ACTIVITY -
At the line containing "Where should I", begin an exact copy of the lines below and continue through the final one, with no pictures.

MATERIAL PROVIDED -
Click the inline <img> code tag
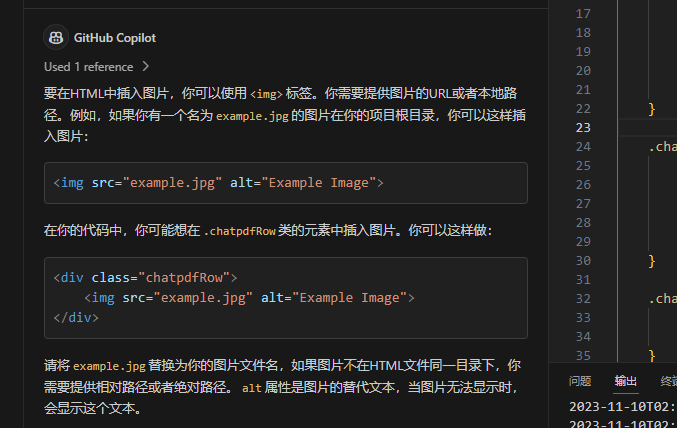 coord(265,94)
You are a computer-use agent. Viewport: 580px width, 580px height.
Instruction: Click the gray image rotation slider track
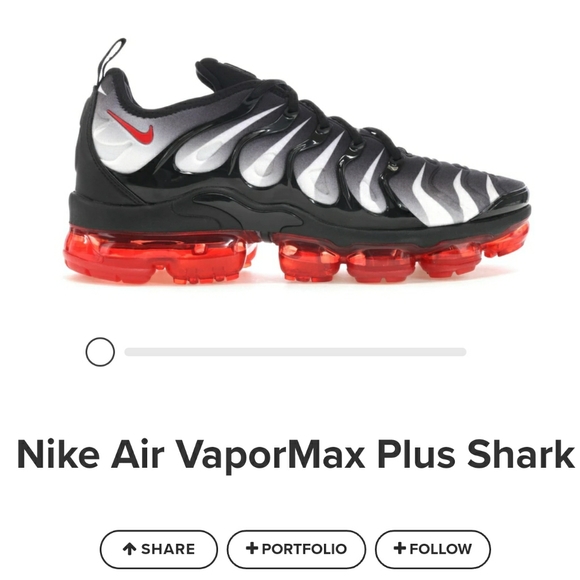click(x=295, y=352)
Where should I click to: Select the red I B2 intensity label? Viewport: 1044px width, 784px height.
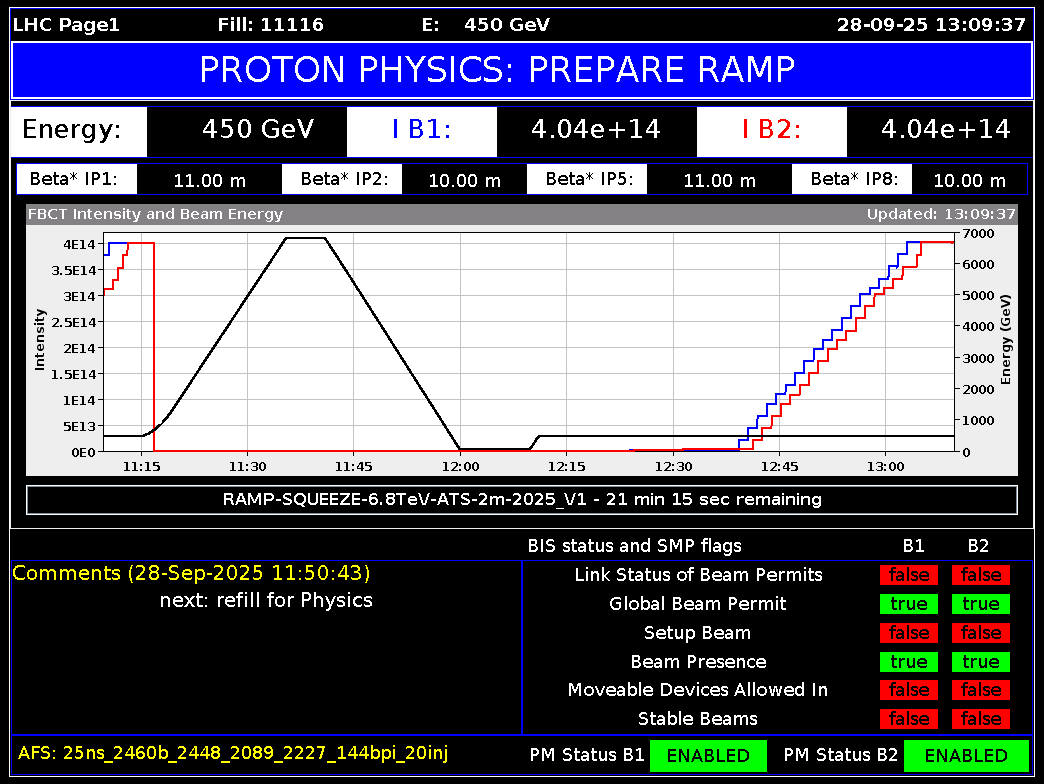[771, 130]
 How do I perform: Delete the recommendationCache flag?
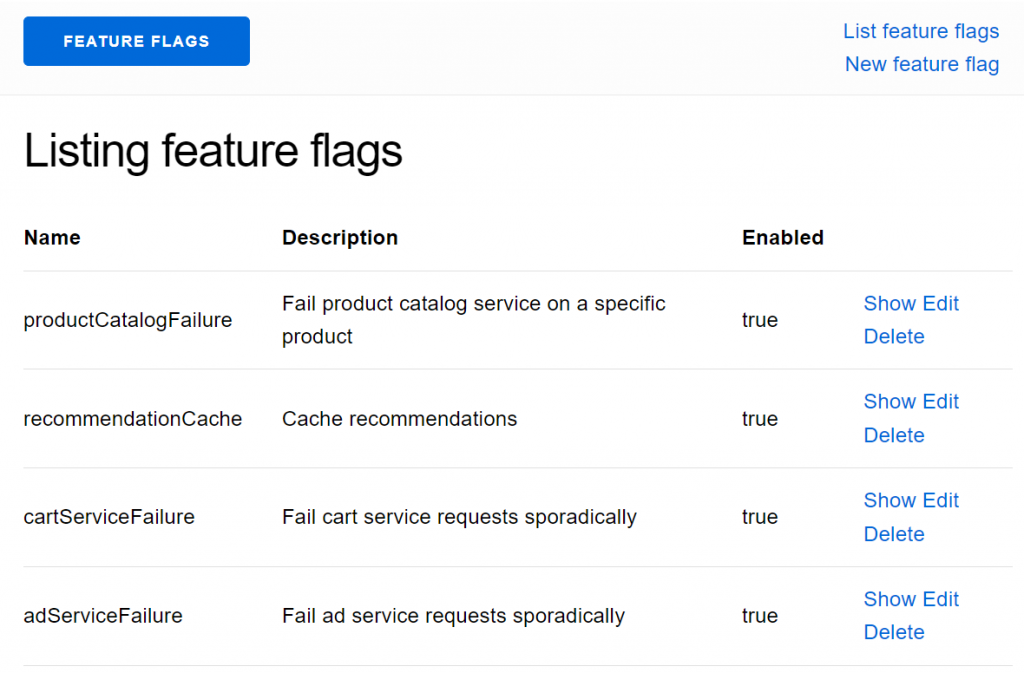(x=893, y=435)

REPLY -
Where should I click to: Select the red I B2 intensity label? Viewport: 1044px width, 784px height.
[771, 130]
 How do I perform: Delete the recommendationCache flag?
(x=893, y=435)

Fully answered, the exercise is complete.